1

I used the below on one website and it returned a perfect result:

looking for key word: Emaar pasted at the end of the query:

library(httr)
library(jsonlite)



query<-"https://www.googleapis.com/customsearch/v1?key=AIzaSyA0KdZHRkAjmoxKL14eEXp2vnI4Yg_po38&cx=006431301429107149113:as7yqcm2qc8&q=Emaar"

result11 <- content(GET(query))
print(result11)
result11_JSON <- toJSON(result11)
result11_JSON <- fromJSON(result11_JSON)
result11_df <- as.data.frame(result11_JSON)

now I want to apply the same function over a data.frame containing key words:

so i did the below testing .csv file:

     Company Name
[1]  ADES International Holding Ltd
[2]  Emirates REIT (CEIC) Limited
[3]  POLARCUS LIMITED

called it Testing Website Extraction.csv

code used:

test_companies <- read.csv("... \\Testing Website Extraction.csv")
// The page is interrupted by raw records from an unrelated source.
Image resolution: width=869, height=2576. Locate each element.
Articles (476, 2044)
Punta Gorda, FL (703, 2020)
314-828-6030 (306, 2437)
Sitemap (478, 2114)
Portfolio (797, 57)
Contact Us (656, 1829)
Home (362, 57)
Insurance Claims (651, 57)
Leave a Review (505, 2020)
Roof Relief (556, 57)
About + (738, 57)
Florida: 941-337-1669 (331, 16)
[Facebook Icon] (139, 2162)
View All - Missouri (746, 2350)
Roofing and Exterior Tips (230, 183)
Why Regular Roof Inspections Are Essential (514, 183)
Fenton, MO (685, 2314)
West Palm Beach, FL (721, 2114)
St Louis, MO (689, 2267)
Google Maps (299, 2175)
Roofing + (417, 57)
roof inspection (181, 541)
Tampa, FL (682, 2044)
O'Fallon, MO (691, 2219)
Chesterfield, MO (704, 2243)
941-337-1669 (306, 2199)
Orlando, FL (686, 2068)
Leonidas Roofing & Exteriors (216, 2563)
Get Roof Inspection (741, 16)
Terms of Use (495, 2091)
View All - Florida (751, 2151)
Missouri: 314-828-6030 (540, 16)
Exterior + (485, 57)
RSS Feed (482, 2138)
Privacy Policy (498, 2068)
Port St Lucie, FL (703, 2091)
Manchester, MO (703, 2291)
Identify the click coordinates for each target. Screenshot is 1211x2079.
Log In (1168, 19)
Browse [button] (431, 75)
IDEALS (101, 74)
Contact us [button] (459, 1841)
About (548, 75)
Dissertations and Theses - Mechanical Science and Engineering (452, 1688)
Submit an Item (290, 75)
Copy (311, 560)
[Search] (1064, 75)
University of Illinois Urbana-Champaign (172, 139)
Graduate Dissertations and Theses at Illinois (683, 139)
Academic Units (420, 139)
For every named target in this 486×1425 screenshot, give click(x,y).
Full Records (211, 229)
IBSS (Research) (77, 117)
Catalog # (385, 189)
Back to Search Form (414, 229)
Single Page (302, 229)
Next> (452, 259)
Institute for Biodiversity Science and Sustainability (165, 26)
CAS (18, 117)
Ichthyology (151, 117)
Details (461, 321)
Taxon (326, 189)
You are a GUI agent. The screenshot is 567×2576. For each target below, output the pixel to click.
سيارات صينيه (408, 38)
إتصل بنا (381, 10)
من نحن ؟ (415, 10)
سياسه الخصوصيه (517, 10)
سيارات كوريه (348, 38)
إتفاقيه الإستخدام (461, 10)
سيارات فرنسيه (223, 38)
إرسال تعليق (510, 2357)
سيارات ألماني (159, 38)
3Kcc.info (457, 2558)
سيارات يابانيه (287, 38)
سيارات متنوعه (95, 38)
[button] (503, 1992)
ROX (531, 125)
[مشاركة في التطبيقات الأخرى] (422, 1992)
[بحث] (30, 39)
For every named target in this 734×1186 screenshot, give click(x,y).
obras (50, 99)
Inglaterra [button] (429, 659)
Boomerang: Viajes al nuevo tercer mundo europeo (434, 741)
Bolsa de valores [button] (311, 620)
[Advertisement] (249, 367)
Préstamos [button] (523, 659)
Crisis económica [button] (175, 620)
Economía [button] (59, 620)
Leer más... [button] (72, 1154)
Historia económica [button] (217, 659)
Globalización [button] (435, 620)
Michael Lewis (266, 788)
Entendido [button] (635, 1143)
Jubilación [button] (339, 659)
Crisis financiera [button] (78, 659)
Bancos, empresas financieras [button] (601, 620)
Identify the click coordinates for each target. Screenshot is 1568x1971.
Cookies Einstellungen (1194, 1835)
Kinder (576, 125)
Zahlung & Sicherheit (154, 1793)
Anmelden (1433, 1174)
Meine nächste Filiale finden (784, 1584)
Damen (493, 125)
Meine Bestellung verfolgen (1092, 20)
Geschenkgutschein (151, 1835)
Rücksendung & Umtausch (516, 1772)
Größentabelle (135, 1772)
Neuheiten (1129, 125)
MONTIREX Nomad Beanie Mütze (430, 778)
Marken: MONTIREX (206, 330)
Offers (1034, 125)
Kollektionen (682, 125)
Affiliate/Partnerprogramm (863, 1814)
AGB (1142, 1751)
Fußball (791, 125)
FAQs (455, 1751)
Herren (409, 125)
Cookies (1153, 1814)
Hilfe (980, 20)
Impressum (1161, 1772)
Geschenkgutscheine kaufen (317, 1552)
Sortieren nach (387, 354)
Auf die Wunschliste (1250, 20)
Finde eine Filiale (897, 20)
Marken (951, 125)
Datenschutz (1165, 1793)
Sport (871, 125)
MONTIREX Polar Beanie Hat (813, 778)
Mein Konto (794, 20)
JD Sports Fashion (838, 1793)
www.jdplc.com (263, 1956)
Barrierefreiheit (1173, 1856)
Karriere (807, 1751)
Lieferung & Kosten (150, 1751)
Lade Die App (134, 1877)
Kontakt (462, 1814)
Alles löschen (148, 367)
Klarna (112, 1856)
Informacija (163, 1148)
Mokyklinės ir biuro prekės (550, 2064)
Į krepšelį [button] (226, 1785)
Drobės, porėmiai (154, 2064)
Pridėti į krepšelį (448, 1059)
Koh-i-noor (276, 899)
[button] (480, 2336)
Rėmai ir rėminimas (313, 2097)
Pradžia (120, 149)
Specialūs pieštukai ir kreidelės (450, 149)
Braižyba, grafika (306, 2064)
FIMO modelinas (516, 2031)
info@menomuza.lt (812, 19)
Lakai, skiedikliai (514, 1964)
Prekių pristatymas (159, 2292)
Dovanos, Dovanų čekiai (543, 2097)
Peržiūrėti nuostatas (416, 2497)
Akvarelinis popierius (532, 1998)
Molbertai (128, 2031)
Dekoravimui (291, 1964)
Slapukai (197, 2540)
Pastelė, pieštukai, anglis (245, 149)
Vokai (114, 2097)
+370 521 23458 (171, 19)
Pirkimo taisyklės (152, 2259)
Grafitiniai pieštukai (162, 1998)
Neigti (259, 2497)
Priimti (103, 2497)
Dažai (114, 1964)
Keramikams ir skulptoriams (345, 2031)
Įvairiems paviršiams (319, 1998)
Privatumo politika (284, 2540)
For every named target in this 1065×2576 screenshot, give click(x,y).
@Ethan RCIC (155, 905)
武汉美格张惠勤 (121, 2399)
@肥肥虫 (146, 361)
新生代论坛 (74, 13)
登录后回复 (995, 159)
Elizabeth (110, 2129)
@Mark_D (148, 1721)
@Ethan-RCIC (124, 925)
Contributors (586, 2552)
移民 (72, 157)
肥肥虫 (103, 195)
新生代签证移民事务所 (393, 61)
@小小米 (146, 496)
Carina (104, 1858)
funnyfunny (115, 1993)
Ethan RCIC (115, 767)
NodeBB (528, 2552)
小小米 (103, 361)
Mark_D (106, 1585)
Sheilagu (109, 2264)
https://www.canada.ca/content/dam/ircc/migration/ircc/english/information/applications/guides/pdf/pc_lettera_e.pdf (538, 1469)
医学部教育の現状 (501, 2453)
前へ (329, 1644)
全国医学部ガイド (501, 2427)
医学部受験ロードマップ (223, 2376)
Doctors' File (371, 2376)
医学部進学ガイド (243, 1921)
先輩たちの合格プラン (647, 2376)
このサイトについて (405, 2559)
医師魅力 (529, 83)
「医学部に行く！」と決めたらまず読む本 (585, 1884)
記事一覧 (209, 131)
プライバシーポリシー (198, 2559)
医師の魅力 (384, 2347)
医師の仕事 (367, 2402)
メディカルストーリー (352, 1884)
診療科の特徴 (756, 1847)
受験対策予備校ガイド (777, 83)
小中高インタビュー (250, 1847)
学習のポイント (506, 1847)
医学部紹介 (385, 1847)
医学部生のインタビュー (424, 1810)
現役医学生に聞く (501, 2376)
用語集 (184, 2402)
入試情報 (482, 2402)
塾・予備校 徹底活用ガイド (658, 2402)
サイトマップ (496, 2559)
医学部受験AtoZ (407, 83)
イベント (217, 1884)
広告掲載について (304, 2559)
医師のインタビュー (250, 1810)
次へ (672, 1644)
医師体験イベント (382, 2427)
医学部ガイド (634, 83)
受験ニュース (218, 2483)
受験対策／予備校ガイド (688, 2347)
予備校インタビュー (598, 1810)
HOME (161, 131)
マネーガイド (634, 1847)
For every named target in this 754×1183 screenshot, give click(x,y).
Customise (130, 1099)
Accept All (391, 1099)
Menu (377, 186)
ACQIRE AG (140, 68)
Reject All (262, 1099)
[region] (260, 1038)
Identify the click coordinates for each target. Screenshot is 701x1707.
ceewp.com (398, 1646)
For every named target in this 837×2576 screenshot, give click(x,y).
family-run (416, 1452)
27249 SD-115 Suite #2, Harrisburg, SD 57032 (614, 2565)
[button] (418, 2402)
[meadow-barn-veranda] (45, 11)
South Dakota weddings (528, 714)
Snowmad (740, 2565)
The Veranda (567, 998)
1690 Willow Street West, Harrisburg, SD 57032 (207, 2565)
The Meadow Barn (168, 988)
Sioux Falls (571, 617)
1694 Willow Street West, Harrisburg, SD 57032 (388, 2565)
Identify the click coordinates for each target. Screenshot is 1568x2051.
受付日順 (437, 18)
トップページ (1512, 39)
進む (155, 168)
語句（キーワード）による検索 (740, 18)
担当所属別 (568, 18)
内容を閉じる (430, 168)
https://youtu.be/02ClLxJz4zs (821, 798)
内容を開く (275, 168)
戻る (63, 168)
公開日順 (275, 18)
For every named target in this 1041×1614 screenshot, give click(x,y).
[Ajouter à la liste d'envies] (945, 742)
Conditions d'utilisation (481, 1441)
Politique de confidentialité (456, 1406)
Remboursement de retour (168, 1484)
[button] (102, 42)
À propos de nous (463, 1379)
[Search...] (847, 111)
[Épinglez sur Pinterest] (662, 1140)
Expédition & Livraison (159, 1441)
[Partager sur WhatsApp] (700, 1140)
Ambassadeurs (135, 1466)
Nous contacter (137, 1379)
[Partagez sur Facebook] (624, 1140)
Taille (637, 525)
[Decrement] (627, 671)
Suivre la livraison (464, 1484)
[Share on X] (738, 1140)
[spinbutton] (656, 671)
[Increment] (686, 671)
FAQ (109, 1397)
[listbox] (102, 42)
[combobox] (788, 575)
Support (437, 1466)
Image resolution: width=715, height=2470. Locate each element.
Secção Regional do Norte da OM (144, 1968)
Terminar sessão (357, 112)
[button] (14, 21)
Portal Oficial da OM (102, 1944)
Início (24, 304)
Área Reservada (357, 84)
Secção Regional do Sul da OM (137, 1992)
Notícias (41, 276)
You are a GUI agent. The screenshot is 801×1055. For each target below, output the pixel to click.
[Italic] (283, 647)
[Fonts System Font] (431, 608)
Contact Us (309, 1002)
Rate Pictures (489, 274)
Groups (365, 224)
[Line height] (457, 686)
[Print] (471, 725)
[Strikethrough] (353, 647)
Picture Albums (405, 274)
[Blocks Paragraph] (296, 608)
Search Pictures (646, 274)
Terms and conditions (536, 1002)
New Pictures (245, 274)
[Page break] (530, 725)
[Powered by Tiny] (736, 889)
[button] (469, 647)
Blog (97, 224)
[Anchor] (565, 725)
#removing space and adding "+" sign then pasting query before it (query already has my unique google key and search engine ID
test_companies$plus <- gsub(" ", "+", test_companies$Company.Name)


query <- "https://www.googleapis.com/customsearch/v1?key=AIzaSyCmD6FRaonSmZWrjwX6JJgYMfDSwlR1z0Y&cx=006431301429107149113:as7yqcm2qc8&q="

test_companies$plus <- paste0(query, test_companies$plus)

a <- test_companies$plus
length(a)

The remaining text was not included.